Material for the task:
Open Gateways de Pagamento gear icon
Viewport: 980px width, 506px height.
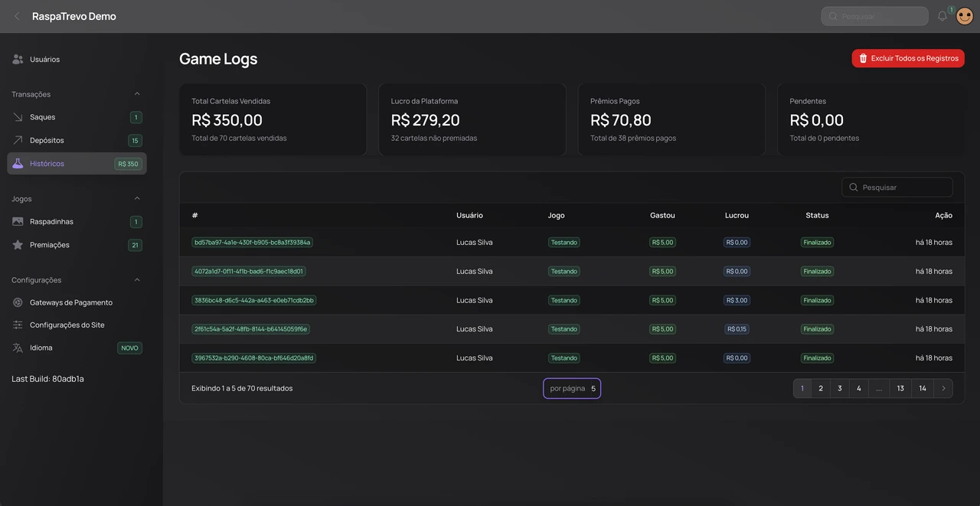coord(15,301)
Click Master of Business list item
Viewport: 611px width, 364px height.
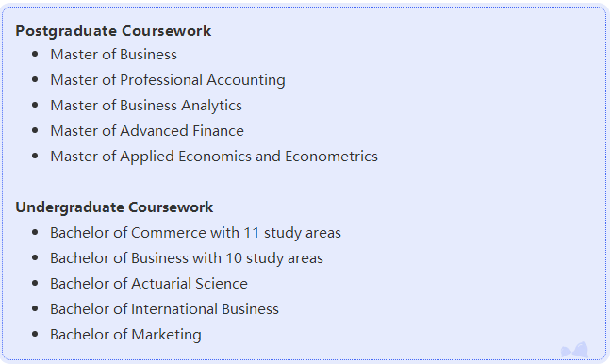coord(113,55)
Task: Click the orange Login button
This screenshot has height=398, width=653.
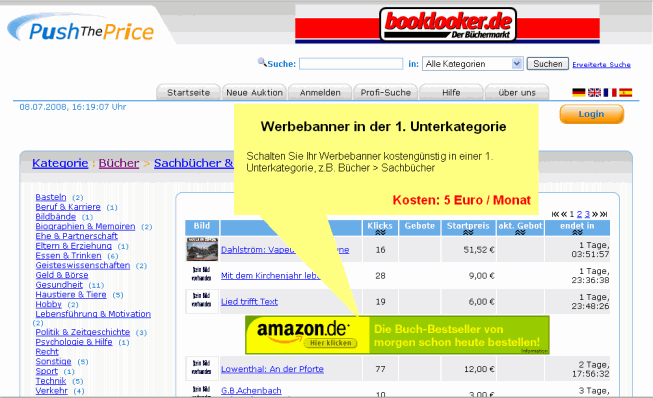Action: 591,114
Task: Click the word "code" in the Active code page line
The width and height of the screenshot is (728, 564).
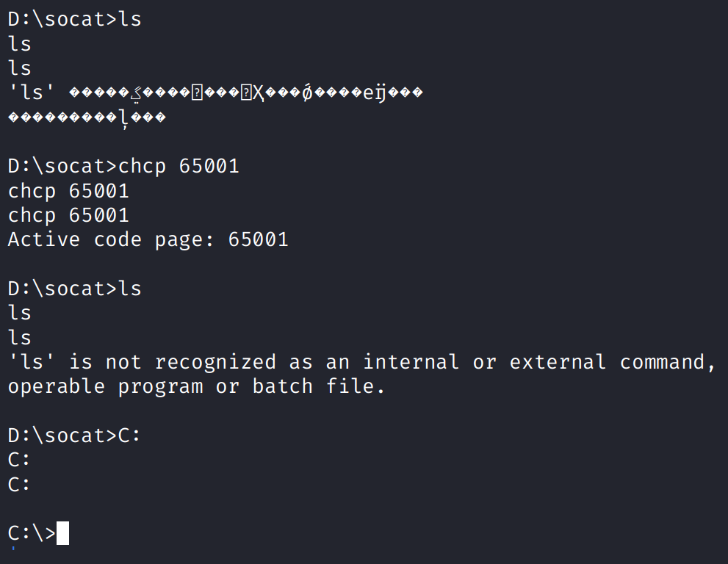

Exercise: Output the material word for word, omitting its pictures.

Response for this exercise:
Open Gateways de Pagamento gear icon
Viewport: 980px width, 506px height.
coord(15,301)
Click Master of Business list item
Viewport: 611px width, 364px height.
coord(113,55)
Task: Click the orange Login button
This screenshot has height=398, width=653.
Action: 591,114
Task: Click the word "code" in the Active code page line
The width and height of the screenshot is (728, 564).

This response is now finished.